Problema curto A
Indique se cada afirmação concorda com o trecho, respondendo sim ou não e citando literalmente as palavras decisivas dele: (i) o presídio de Lajeado tem hoje 122 vagas e 250 presos; (ii) o Setor de Engenharia da Susepe respondeu ao contato do A Hora antes do fim da edição; (iii) o presídio feminino começou a funcionar por causa de uma decisão judicial.
Problema curto B
Reescreva em forma de lista, por favor, o parágrafo do trecho que começa com "Os promotores realçam ainda", mantendo seus fatos principais.

== Trecho ==

Na ocasião, o secretário Schirmer delegou ao chefe do Setor de Engenharia a incumbência de ligar no dia seguinte para o integrante da Alsepro, Léo Katz, para se colocar à disposição para analisar a proposta regional e assinar como responsável técnico. “Nem isso aconteceu. Daí fica a pergunta: é nisso que vamos confiar? Vamos assumir uma obra em um prédio do Estado?”, questiona o promotor.
O gabinete do secretário estadual mantém a posição assumida na reunião. O chefe de comunicação informou à reportagem que a estrutura continua à disposição da comunidade de Lajeado. O A Hora contatou o Setor de Engenharia da Susepe. Até o fim desta edição, não houve resposta.
Evitar os mesmos erros
Para o presidente da Alsepro, Antônio Scussel, nas construções do albergue masculino e do presídio feminino, a comunidade assumiu todos os encaminhamentos. “Se investiu R$ 1 milhão e a resposta do Estado foi uma demonstração de descaso com esforço comunitário.”
A crítica se refere ao fato de a Susepe ter tido dificuldade em gerenciar os novos espaços. “O presídio feminino só entrou em funcionamento devido a uma decisão judicial”, lembra.
MP contra a ampliação
O projeto para o presídio prevê cinco etapas para a construção. Em uma delas, está a ampliação da capacidade. Para os promotores, não há espaço físico para mais presos. “Hoje são 122 vagas, com 250 presos. Não há local para visitas íntimas. Não tem área de trabalho. Tem de se usar a mesma sala multiuso para várias atividades”, frisa Vieira.
Para ele, se ampliar para 300 ou 400 vagas, em pouco tempo, serão mais de 800 detentos em Lajeado. “Sabemos como funciona. O Estado vai fazer o cálculo e mandarão cada vez mais presos para o presídio”, avalia Ana Emília.
Os promotores realçam ainda o modelo de obra para um regime fechado masculino. “O padrão é outro. Precisa ser mais resistente do que foi feito no presídio feminino”, dizem. A preocupação, afirmam, é com relação à segurança, tanto dentro da casa prisional quanto da sociedade. “As obras ocorreriam com os presos lá dentro. Em meio ao trabalho dos servidores, ao movimento natural da casa prisional.”
Entrevista
“Para a sociedade, falta olhar o detento como outra pessoa”
O administrador do presídio de Lajeado, David Horn, relata as dificuldades enfrentadas pelos servidores, desde a necessidade de evitar a violência entre os presos, o preconceito da população e os desafios de trabalhar em um prédio com problemas estruturais graves.

===
== Informações extraídas ==

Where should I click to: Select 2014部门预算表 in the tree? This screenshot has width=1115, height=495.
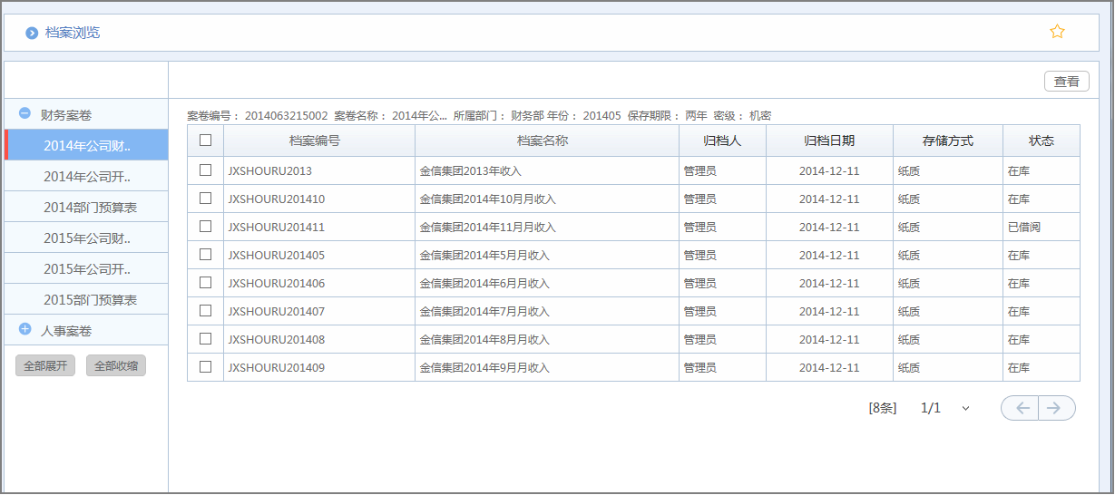[90, 207]
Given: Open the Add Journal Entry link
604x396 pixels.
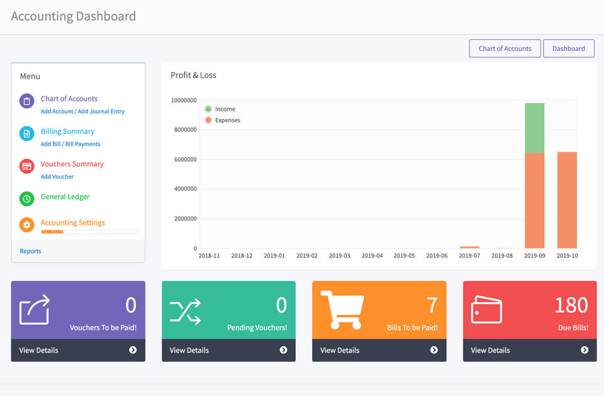Looking at the screenshot, I should [x=101, y=111].
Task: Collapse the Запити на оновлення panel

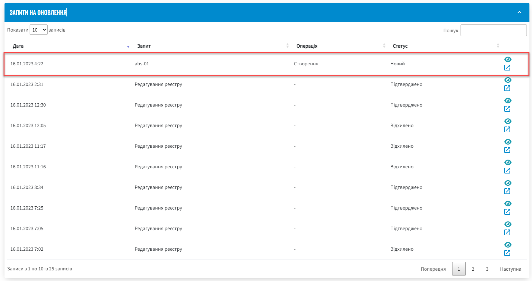Action: (x=519, y=12)
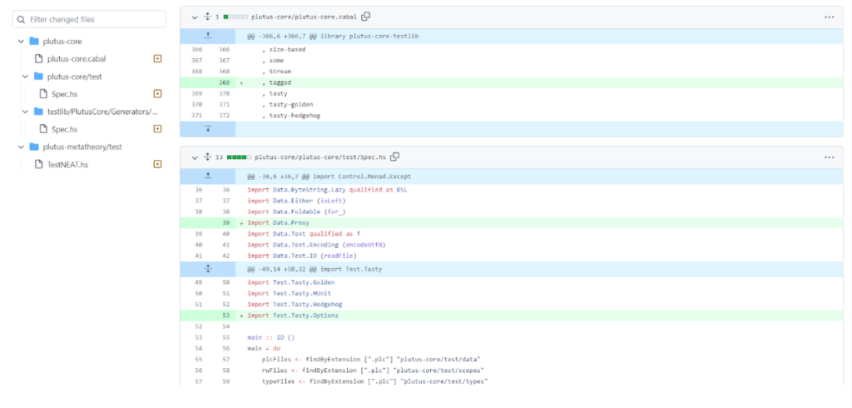The height and width of the screenshot is (408, 852).
Task: Collapse the testlib/PlutusCore/Generators folder
Action: coord(26,112)
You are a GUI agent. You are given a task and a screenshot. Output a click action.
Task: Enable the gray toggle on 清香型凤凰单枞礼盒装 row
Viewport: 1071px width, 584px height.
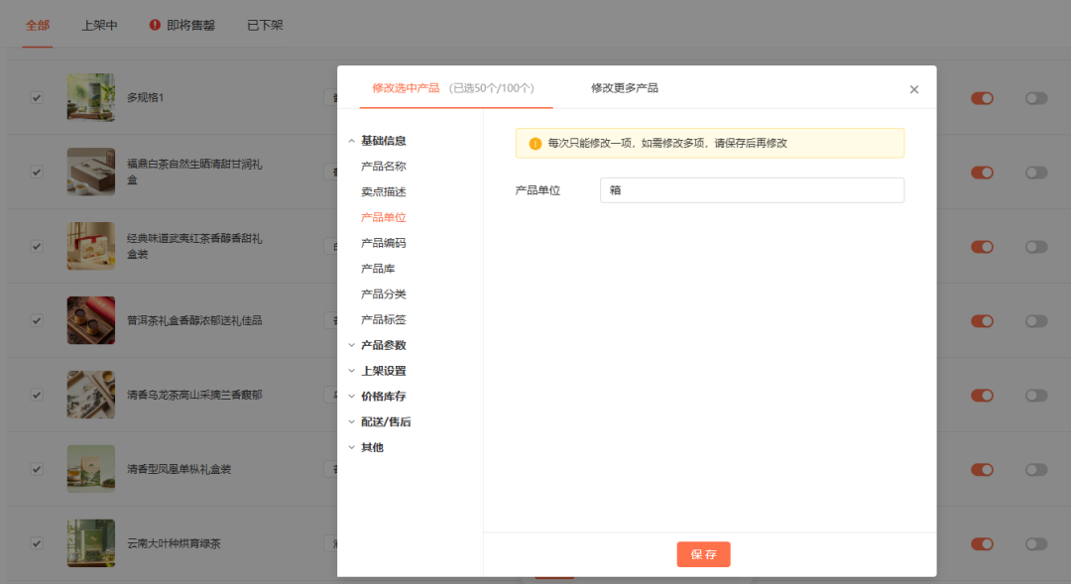1035,469
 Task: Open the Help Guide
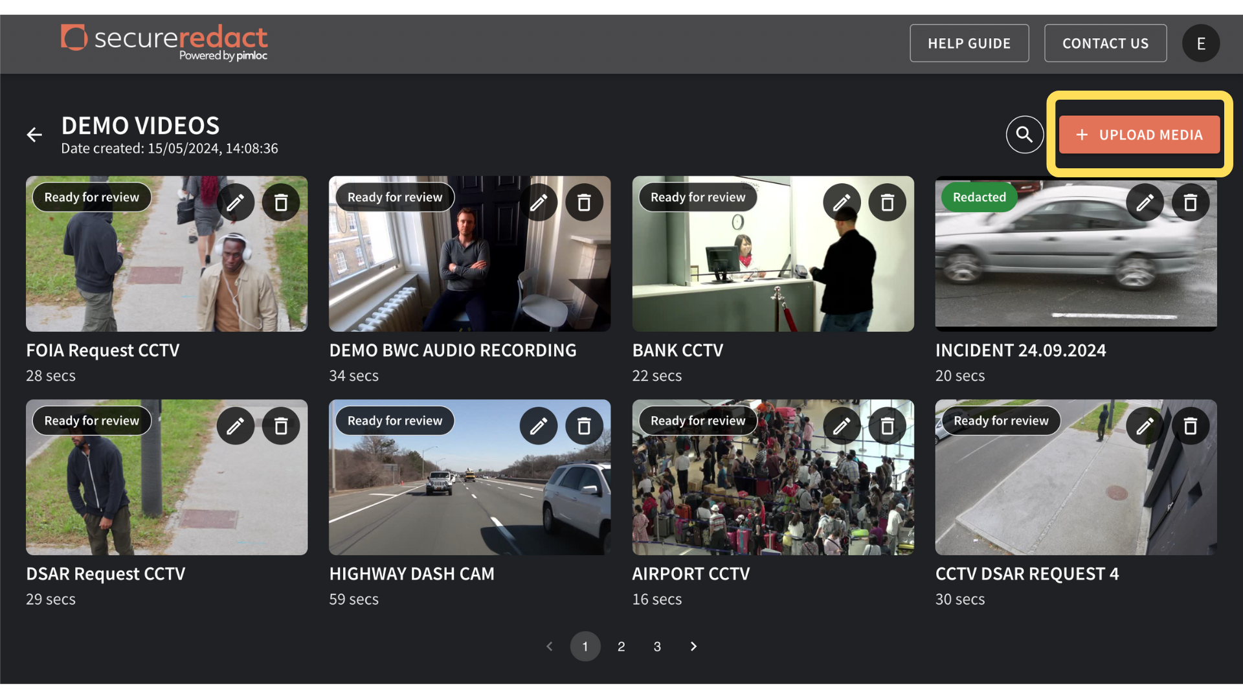(969, 43)
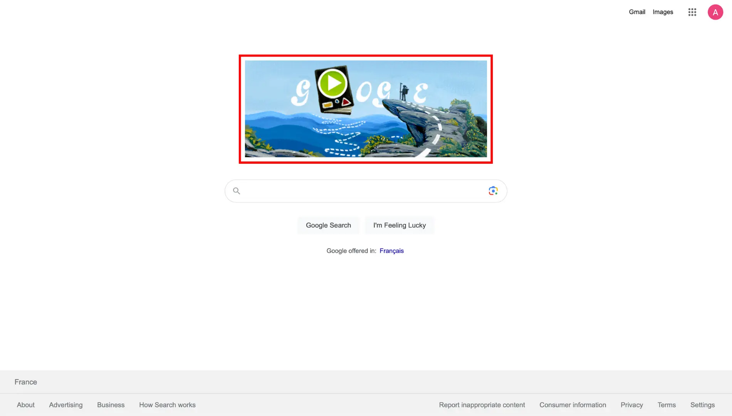Expand the Settings footer menu
The width and height of the screenshot is (732, 416).
point(702,405)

===

Resposta da tarefa A
(i) Sim: "Hoje são 122 vagas, com 250 presos."
(ii) Não: "Até o fim desta edição, não houve resposta."
(iii) Sim: "O presídio feminino só entrou em funcionamento devido a uma decisão judicial"

Resposta da tarefa B
- Os promotores destacam que uma obra para regime fechado masculino exige outro padrão, mais resistente do que o adotado no presídio feminino.
- A preocupação deles é com a segurança, tanto dentro da casa prisional quanto da sociedade.
- As obras aconteceriam com os presos lá dentro, em meio ao trabalho dos servidores e ao movimento natural da casa prisional.